Every ES module file has its own scope. Top-level variables are not global — only explicitly exported values are accessible to other modules.
// utils.js
const secret = 'internal' // module-scoped only
export const PI = 3.14159 // accessible to importers
// main.js
import { PI } from './utils.js'
console.log(PI) // 3.14159 ✓
console.log(secret) // ReferenceError
Before ES modules, the Immediately Invoked Function Expression created private scope to avoid polluting globals. You'll see this pattern in legacy code.
(function() {
var private = 'only exists in here'
// all internal logic here
})()
console.log(private) // ReferenceError — perfectly isolated
// Bug 1: Forgetting var/let/const creates a global
function setName() {
name = 'Alice' // no declaration — accidentally global in non-strict mode
}
// Bug 2: var leaks out of for loops
for (var i = 0; i < 3; i++) {}
console.log(i) // 3 — leaked. Use let instead.
// Bug 3: let in a block, used outside it
if (condition) {
let result = compute()
}
return result // ReferenceError — result died with the block
Many devs think scope is determined by where a function is called — but actually JavaScript uses lexical scoping, where scope is determined by where a function is written. Calling from a different location doesn't change what variables it sees.
Many devs think var is block-scoped like let and const — but actually var ignores block boundaries entirely. A var declared inside an if or for block leaks into the entire surrounding function. This is one of the core reasons let was introduced in ES6.
Many devs think inner scopes can't affect outer scopes — but actually a closure can both read and write to outer scope variables. If an inner function assigns to an outer variable (not shadows — assigns), that mutation persists after the inner function returns.
Many devs think top-level variables in a module file are global — but actually ES module files have their own scope. Only exported values cross the boundary. This is fundamentally different from script files without type="module", where top-level vars do become globals.
Many devs think shadowed variables are the same variable — but actually they are completely independent. Changing the inner shadowed variable has zero effect on the outer one. They share a name, not storage.
Many devs think strict mode changes scoping rules — but actually it doesn't change scope. What it does is throw a ReferenceError for undeclared variable assignments instead of silently creating a global. It makes scope bugs visible rather than hiding them.
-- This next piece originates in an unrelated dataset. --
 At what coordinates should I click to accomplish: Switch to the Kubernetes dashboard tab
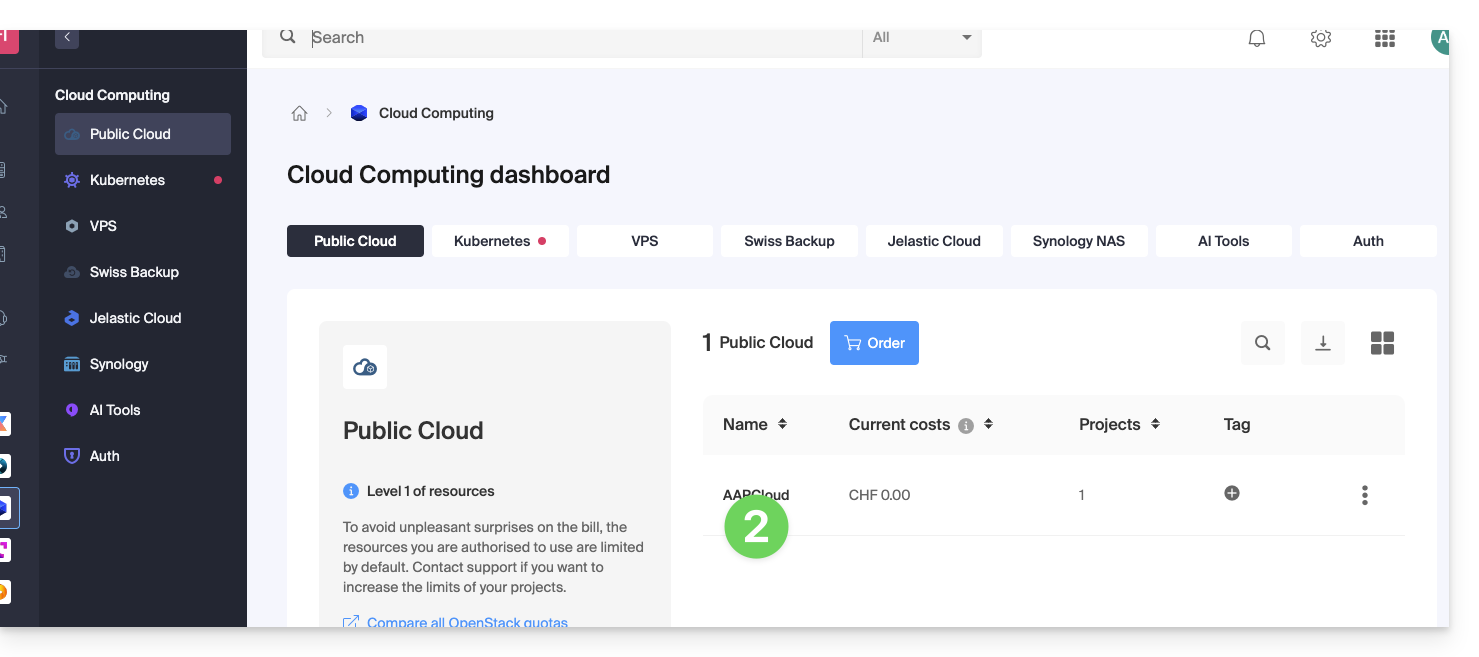point(500,241)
React's useState returns state scoped to each component instance — because each render call is a function invocation with its own scope, every component gets independent state without any global state management needed for basic use cases.
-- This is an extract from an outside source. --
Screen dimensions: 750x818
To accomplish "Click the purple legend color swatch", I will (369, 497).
The "callback hell" pattern in legacy Node.js code was a scope and readability problem — deeply nested callbacks created deeply nested scopes, causing variable name collisions and making the scope chain hard to reason about, which is what Promises and async/await were designed to flatten.
Webpack's scope hoisting optimization analyzes the scope chain across your entire module graph at build time — it merges module scopes where safe to do so, reducing the number of function wrappers and improving runtime performance by up to 10%.
ESLint's no-shadow rule is enabled in virtually every serious production codebase — it was introduced because subtle shadowing bugs have shipped to production at major companies when a developer unknowingly redeclared a variable name that existed in an outer scope.
CSS Modules and CSS-in-JS exist because CSS has no scope — every class name is global, causing unpredictable style collisions at scale. The entire ecosystem of scoped styling tools exists to bring JavaScript-style scoping to stylesheets.
The var-in-for-loop bug affects setTimeout callbacks throughout legacy codebases — because var is function-scoped, the loop variable is shared across all iterations, so async callbacks capture the final value rather than the per-iteration value. Converting to let fixes it because let creates a new binding per iteration.